| About this exercise |
Which lines in the records below contain the word "settings"? Copy each one out.

| Excerpted data |
━━━━━━━━

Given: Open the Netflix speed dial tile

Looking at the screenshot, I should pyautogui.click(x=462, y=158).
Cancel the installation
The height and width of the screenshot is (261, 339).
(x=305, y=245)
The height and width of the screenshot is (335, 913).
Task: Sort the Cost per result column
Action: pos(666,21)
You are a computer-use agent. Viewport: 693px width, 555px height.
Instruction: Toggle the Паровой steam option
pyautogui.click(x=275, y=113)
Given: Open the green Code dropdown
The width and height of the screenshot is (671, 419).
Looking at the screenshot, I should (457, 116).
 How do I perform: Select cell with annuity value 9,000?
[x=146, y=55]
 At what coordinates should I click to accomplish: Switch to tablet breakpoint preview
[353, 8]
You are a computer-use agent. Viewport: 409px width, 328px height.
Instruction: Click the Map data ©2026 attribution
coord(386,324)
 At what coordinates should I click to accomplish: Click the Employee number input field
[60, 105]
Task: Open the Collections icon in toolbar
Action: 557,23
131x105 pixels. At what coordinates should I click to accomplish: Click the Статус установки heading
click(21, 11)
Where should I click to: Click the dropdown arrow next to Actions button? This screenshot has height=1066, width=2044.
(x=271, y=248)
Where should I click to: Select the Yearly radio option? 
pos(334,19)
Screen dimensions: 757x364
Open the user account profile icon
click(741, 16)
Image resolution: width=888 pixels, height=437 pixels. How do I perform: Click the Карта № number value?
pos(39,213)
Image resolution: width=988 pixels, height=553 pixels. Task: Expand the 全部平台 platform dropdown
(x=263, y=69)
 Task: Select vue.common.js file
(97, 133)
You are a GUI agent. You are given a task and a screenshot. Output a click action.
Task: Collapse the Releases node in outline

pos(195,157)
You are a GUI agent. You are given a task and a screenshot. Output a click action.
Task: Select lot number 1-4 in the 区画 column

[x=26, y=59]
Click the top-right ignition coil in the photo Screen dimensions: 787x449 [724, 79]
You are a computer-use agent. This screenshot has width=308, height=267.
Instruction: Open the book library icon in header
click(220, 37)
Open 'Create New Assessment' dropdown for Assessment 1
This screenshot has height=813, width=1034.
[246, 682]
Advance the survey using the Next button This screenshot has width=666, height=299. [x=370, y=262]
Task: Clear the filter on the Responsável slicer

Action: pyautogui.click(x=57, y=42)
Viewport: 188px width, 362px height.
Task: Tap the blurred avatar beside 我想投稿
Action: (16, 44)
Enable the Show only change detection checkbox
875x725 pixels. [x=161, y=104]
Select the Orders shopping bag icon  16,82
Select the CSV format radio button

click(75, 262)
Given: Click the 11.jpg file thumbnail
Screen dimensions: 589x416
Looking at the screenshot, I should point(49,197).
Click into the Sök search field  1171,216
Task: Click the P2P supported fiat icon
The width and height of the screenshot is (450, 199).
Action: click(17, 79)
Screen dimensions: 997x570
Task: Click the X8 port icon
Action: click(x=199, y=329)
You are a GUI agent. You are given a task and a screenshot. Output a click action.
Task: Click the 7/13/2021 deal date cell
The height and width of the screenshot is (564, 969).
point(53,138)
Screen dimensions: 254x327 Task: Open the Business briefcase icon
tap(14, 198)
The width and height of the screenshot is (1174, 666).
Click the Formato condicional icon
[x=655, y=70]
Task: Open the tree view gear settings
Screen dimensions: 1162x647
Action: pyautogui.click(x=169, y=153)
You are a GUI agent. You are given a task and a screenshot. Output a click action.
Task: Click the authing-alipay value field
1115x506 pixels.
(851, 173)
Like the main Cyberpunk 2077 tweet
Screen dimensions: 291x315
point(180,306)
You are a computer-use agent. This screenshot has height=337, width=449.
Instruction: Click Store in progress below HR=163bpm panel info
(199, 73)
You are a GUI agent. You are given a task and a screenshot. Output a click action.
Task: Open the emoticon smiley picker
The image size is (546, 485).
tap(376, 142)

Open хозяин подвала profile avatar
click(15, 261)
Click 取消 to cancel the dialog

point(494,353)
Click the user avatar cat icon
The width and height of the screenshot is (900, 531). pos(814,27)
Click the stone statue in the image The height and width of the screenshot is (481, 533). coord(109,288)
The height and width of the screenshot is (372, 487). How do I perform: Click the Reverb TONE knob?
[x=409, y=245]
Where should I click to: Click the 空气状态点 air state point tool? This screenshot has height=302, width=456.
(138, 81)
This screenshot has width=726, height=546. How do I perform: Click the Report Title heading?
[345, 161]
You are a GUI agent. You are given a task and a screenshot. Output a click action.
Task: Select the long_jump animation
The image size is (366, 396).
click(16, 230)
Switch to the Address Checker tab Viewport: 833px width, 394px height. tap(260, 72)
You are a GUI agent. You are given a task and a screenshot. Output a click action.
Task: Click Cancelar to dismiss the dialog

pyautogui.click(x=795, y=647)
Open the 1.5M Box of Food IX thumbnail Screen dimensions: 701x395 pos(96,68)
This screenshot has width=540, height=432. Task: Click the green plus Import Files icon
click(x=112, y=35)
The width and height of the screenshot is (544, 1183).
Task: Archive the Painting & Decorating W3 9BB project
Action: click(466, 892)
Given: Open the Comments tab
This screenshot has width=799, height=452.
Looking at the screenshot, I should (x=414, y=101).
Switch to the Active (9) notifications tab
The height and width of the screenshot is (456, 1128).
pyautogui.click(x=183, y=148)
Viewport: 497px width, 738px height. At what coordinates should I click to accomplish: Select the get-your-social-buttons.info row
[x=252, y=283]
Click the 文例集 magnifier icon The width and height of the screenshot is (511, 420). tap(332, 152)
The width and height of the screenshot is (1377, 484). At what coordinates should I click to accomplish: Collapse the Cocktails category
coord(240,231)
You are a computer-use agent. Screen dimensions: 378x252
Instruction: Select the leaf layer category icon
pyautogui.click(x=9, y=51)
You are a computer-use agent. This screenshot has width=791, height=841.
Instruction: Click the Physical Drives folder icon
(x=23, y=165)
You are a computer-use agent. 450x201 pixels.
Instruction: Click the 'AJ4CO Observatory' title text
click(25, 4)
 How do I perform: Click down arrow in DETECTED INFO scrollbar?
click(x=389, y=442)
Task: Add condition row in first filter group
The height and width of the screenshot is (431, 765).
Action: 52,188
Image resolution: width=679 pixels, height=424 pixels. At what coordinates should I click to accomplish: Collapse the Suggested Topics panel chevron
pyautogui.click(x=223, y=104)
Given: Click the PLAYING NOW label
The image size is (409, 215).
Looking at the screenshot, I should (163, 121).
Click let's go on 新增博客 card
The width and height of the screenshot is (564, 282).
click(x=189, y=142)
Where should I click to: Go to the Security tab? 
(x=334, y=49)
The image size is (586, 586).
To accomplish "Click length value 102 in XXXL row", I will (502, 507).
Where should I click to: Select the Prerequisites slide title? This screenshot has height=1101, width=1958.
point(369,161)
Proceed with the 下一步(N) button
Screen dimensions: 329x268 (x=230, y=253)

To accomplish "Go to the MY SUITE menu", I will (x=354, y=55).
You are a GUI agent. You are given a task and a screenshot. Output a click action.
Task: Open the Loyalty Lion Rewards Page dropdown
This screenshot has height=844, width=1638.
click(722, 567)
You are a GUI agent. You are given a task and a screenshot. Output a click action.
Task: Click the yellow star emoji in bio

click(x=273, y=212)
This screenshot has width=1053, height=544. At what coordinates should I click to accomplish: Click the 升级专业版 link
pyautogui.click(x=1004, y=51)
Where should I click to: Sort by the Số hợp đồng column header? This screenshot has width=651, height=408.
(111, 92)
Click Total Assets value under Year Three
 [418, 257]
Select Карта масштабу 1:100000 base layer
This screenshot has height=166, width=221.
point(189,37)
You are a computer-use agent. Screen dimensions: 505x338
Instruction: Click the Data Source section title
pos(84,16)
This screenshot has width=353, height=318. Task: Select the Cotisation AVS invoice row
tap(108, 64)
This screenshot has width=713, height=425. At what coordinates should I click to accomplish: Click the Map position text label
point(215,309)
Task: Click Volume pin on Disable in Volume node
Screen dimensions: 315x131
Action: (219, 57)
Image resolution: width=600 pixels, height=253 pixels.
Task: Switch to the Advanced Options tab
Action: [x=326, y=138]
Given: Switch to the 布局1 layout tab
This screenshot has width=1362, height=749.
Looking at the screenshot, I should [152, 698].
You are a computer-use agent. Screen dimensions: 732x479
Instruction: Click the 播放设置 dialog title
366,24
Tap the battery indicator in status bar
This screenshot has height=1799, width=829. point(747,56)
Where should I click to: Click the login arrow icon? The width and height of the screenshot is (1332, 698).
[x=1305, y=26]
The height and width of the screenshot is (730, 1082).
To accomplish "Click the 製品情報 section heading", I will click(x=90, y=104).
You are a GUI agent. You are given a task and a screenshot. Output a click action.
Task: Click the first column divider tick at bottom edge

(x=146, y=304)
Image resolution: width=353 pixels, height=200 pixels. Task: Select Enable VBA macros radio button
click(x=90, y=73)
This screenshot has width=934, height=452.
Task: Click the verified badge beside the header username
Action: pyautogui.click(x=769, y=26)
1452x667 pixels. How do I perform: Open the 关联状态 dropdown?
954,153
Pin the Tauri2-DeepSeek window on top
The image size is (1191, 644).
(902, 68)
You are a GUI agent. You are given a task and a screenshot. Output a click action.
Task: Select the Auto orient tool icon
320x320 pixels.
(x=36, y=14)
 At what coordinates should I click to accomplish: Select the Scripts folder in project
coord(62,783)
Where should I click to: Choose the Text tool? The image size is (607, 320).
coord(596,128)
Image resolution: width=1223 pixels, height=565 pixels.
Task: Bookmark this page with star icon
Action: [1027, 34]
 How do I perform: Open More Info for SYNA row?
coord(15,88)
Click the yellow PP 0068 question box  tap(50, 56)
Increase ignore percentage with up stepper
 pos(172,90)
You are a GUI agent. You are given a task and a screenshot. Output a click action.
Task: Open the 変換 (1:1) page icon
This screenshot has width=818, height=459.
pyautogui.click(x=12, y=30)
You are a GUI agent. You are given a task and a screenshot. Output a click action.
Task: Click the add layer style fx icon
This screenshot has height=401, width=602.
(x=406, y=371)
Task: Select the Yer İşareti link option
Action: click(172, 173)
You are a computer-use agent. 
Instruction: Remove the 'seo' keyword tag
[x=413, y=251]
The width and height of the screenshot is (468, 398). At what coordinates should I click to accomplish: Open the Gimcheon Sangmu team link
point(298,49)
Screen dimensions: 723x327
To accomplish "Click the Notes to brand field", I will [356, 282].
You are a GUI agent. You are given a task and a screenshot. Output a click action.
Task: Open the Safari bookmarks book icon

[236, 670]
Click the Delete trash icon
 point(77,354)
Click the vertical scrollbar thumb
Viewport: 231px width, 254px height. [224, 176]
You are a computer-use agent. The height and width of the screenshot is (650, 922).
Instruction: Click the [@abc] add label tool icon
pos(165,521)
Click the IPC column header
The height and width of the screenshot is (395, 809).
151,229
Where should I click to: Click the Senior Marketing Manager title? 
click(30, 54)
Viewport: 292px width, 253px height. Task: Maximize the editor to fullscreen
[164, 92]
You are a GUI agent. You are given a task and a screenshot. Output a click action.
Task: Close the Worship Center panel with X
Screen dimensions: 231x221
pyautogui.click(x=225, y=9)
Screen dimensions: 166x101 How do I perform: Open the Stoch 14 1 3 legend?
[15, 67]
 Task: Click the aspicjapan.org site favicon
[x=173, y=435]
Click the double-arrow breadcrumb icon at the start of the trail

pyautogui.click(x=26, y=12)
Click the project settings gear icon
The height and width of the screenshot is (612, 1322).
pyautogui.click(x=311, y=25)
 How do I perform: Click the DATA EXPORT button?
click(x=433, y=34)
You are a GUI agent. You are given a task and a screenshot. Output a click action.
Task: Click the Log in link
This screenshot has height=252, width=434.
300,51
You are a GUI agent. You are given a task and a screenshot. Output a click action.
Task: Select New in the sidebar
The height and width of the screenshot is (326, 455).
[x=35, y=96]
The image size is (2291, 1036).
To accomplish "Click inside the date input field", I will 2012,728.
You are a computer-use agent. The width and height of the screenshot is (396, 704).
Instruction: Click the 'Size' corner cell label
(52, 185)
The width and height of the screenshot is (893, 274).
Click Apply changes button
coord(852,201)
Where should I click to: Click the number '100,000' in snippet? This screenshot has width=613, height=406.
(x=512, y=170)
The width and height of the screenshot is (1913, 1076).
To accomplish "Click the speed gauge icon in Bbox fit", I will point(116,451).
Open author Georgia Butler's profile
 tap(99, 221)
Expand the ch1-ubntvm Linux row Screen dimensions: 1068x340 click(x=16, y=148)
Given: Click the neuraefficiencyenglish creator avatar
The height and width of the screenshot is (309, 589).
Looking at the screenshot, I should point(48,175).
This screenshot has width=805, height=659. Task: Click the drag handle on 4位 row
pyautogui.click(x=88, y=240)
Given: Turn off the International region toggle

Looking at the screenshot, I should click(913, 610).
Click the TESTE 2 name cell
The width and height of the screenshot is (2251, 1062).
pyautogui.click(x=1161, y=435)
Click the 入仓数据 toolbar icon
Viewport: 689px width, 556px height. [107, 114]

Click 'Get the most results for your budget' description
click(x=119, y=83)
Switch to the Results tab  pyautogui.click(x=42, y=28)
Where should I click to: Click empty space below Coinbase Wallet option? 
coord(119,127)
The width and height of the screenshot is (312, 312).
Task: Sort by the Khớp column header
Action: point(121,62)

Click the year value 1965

━━━━━━━━

| Solution to this problem |
Task: Open the tree view gear settings
Click the project settings gear icon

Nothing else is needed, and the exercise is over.